# [What you are asked to do]
Pull out each line of the data below that contains the word "perform". The match is case-sensitive.

(Pointing entries for documents and screenshots)
# # # # # # #
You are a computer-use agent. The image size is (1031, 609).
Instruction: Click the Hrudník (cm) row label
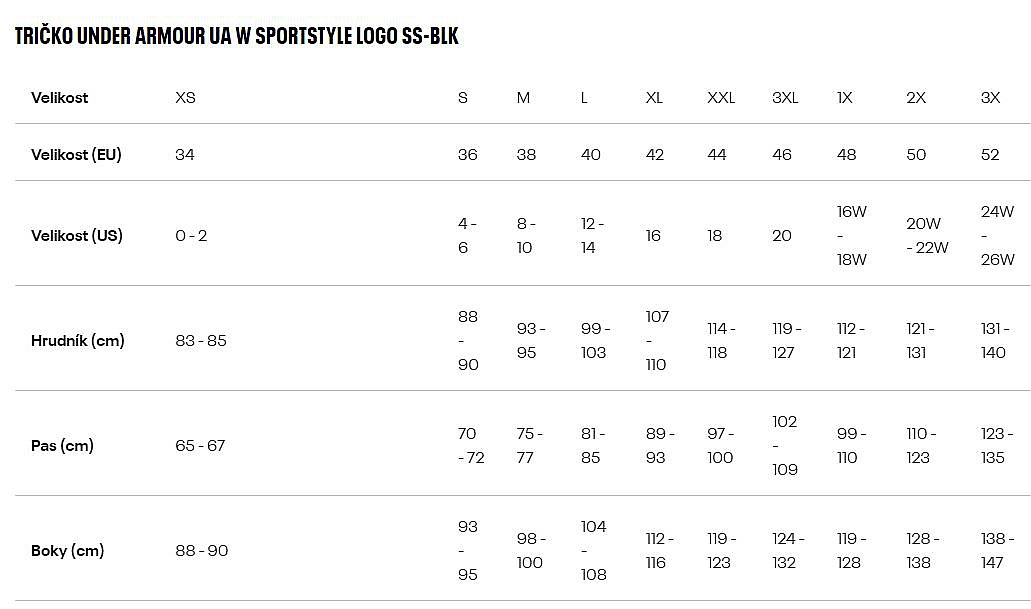pos(78,341)
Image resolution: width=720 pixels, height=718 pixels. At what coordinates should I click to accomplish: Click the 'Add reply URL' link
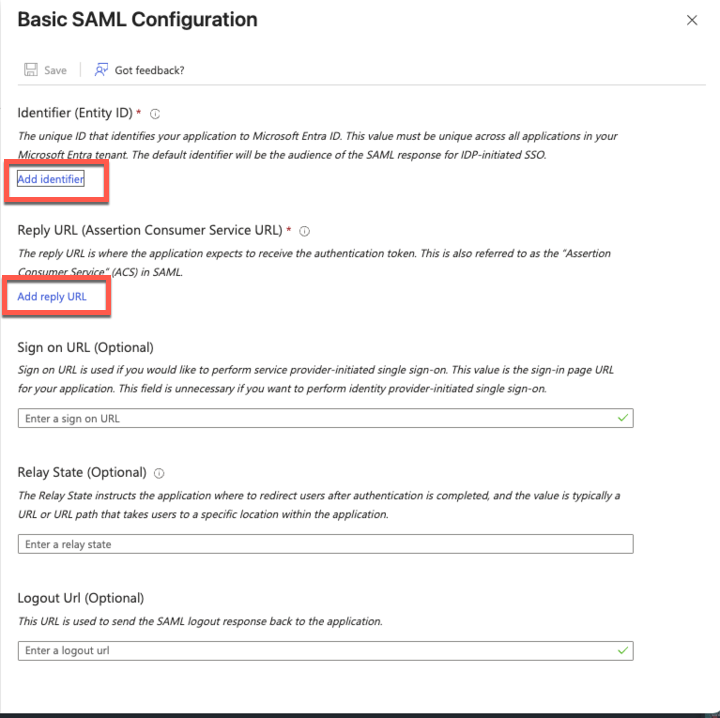52,297
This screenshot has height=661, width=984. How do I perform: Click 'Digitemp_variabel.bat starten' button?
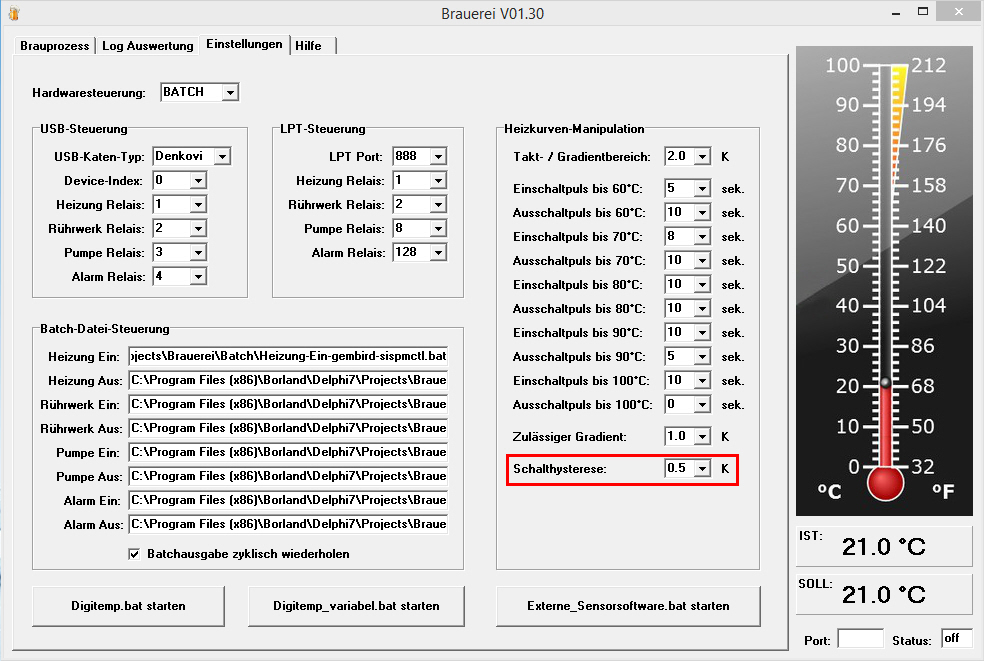pos(356,605)
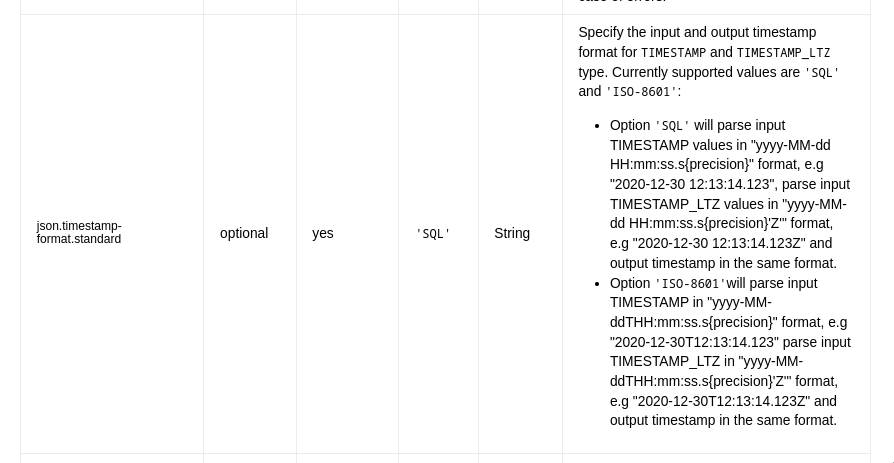The height and width of the screenshot is (463, 894).
Task: Click the TIMESTAMP code in the first paragraph
Action: [673, 53]
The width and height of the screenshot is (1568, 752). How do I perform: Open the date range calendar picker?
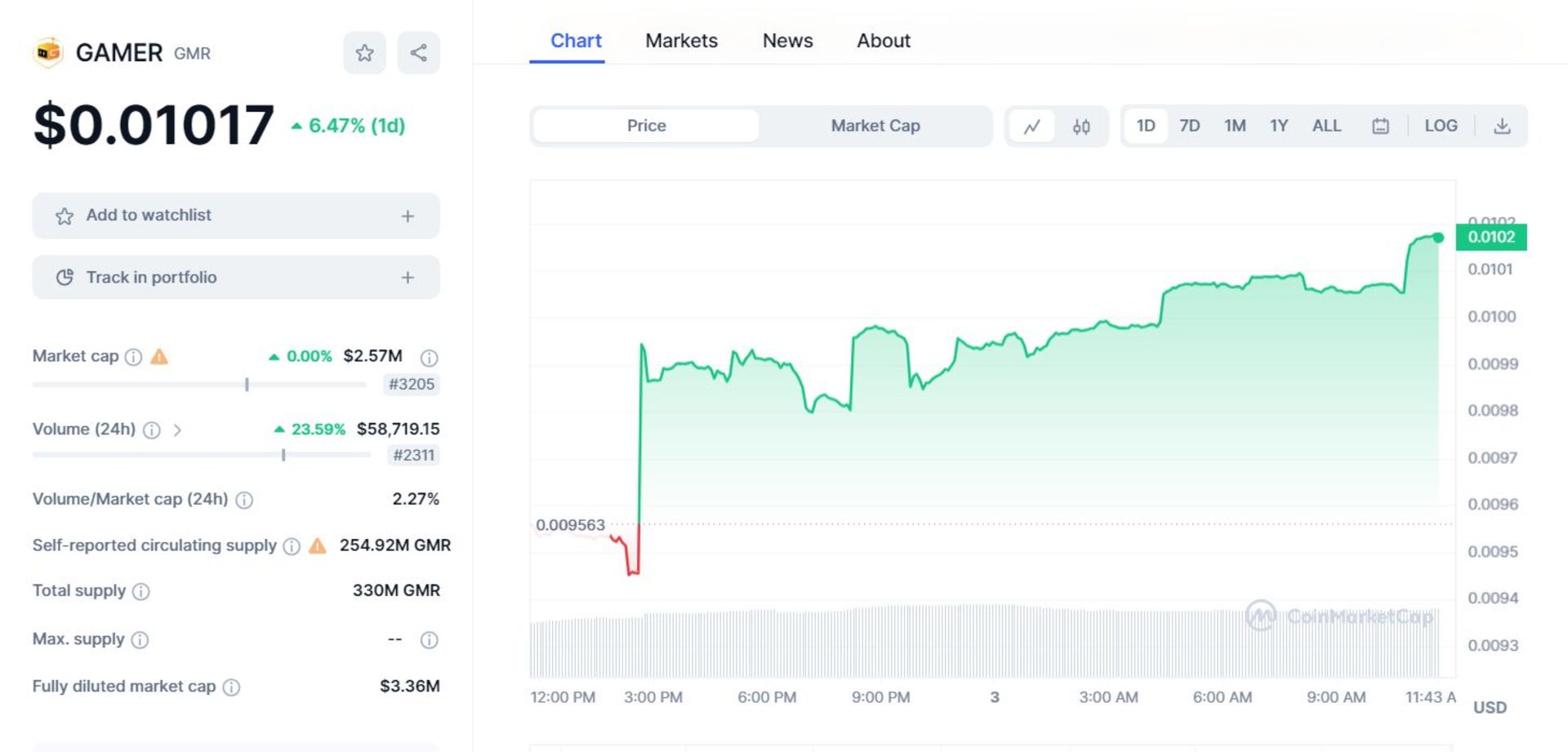tap(1379, 126)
# # # # # # #
# [Response below]
This screenshot has height=661, width=984. How do I perform: Click 'Digitemp_variabel.bat starten' button?
The width and height of the screenshot is (1568, 752). How do I perform: Open the date range calendar picker?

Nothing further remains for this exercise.